Lord Mantis
Death Mask

A fair amount of controversy has followed Chicago’s Lord Mantis upon the release of their third album, entitled Death Mask. The subject of art verses shock value has been debated at length, with frontman Charlie Fell in the firing line over the symbolic meaning of the disturbed image donning the cover art, created by Jef Whitehead. I’m not going to weigh into the topic too much here, as I’d rather hone my focus on the music at hand. However, whether it was the band’s intention or not, it is easy to see how the sickly depiction can be misinterpreted or taken out of context. Whatever the band’s motives it would be a shame if this risky artistic decision turns off potential listeners, because as tough a pill as this is to swallow, Death Mask is another stellar album and worthy follow-up to the outstanding Pervertor.  And amidst the controversy, the artwork certainly garners strong feelings of unease and repulsion, which in a way serves as a fitting visual accompaniment to Lord Mantis’ deeply disturbed brand of extreme metal.
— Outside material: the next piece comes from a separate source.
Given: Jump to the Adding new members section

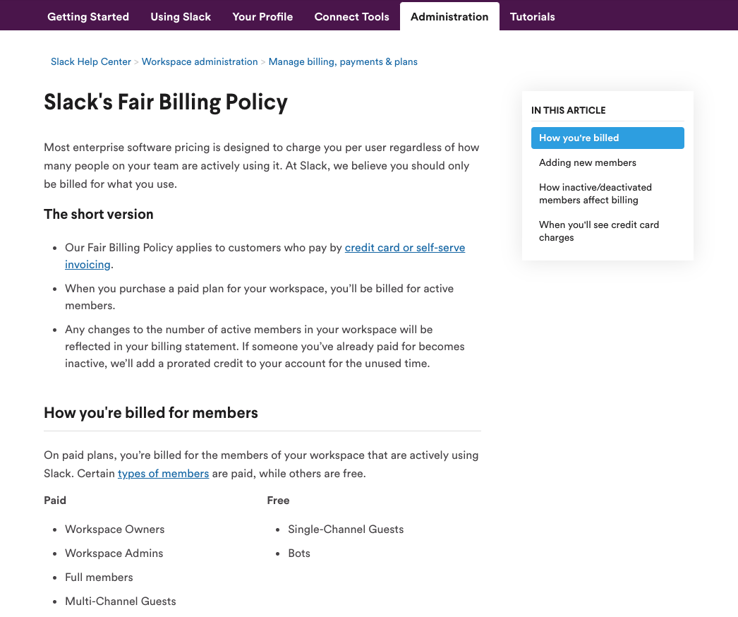Looking at the screenshot, I should pos(587,162).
Death Mask retains the basic stylistic elements of its acclaimed predecessor. Violent waves of corrosive sludge remains at the rotten core, interspersed with rabid bursts of unvarnished black metal. And it’s operating to their strengths that prove most effective for Lord Mantis during Death Mask, as when they dabble into more experimental territory, the album falters and loses focus. Death Mask kicks off strongly enough, courtesy of a pair of belting tunes in the shape of “Body Choke” and the colossal title track. Both these songs personify what Lord Mantis are all about and what they do best with their blackened sludge formula. The deranged, effects-laden vocals cut a hateful swathe through the dense assault, and the excellent drumming of Bill Bumgardner often livens up even the most plodding moments, particularly his prominent double bass work.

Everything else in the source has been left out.